= 2014 New Zealand gallantry awards =

Awards list for New Zealand

The 2014 New Zealand gallantry awards were announced via a Special Honours List on 9 December 2014, although the identities of all the recipients were not released publicly at the time for security reasons. Subsequently the name of Corporal Steve Askin, previously only referred to as Serviceman D, was revealed on 15 February 2017. All the awards were made in recognition of actions by New Zealand armed forces personnel in Afghanistan during 2011.

==New Zealand Gallantry Star (NZGS)==
- Corporal David Steven Askin – 1 New Zealand Special Air Service Regiment

Corporal Steve Askin displayed outstanding gallantry on several occasions in Afghanistan in 2011. Corporal Askin repeatedly faced heavy fire from determined enemies and sustained several wounds in the line of duty, while contributing to the resolution of several incidents, the protection of civilian life and undermining enemy operations. Corporal Askin's performance was of the highest order and in keeping with the finest traditions of New Zealand's military record.

- Serviceman J – New Zealand Defence Force

Serviceman J attended an incident in Kabul, Afghanistan in 2011. Serviceman J demonstrated outstanding gallantry and leadership under heavy fire from a determined enemy, contributing to the resolution of the incident and the protection of comrades and civilian life. Serviceman J's performance was of the highest order and in keeping with the finest traditions of New Zealand's military record.

==New Zealand Gallantry Decoration (NZGD)==
- Serviceman W – New Zealand Defence Force

Serviceman W attended an incident in Kabul, Afghanistan in 2011. Serviceman W demonstrated exceptional gallantry under heavy fire from a determined enemy, was wounded in the line of duty, and contributed to the resolution of the incident and the protection of comrades and civilian life. Serviceman W's performance was in keeping with the finest traditions of New Zealand's military record.

- Serviceman H – New Zealand Defence Force

Serviceman H attended an incident in Kabul, Afghanistan in 2011. Serviceman H demonstrated exceptional gallantry under heavy fire from a determined enemy, contributing to the resolution of the incident and the protection of comrades and civilian life. Serviceman H's performance was in keeping with the finest traditions of New Zealand's military record.

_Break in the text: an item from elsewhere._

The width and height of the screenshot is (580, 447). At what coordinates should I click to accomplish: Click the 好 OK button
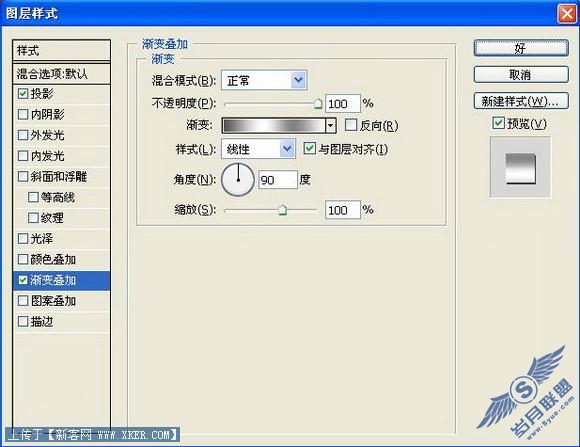pyautogui.click(x=521, y=48)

==New Zealand Gallantry Medal (NZGM)==
- Serviceman J – New Zealand Defence Force

Serviceman J demonstrated gallantry in exposing himself to enemy fire to provide medical support to a wounded comrade during an operation in Afghanistan in 2011. Serviceman J's performance was in keeping with the finest traditions of New Zealand's military record.

- Serviceman D – New Zealand Defence Force

Serviceman D attended an incident in Kabul, Afghanistan in 2011. Serviceman D displayed gallantry in exposing himself to direct fire to assist a wounded comrade, providing leadership in a hazardous environment, and contributing to the resolution of the incident and the protection of civilian life. Serviceman D's performance was in keeping with the finest traditions of New Zealand's military record.

- Serviceman A – New Zealand Defence Force

Serviceman A attended an incident in Kabul, Afghanistan in 2011. Serviceman A demonstrated gallantry in co-ordinating tactical support and communications while exposing himself to the threat of enemy fire, contributing to the resolution of the incident and the protection of comrades and civilian life. Serviceman A's performance was in keeping with the finest traditions of New Zealand's military record.

- Serviceman C – New Zealand Defence Force

Serviceman C attended an incident in Kabul, Afghanistan in 2011. Serviceman C demonstrated gallantry in the protection of comrades and civilian life and in contributing to the resolution of the incident under hazardous circumstances. Serviceman C's performance was in keeping with the finest traditions of New Zealand's military record.

- Serviceman S – New Zealand Defence Force

Serviceman S attended an incident in Kabul, Afghanistan in 2011. Serviceman S displayed gallantry in facing a determined enemy, providing leadership in a hazardous environment, and ultimately contributing to the resolution of the incident and the protection of civilian life. Serviceman S's performance was in keeping with the finest traditions of New Zealand's military record.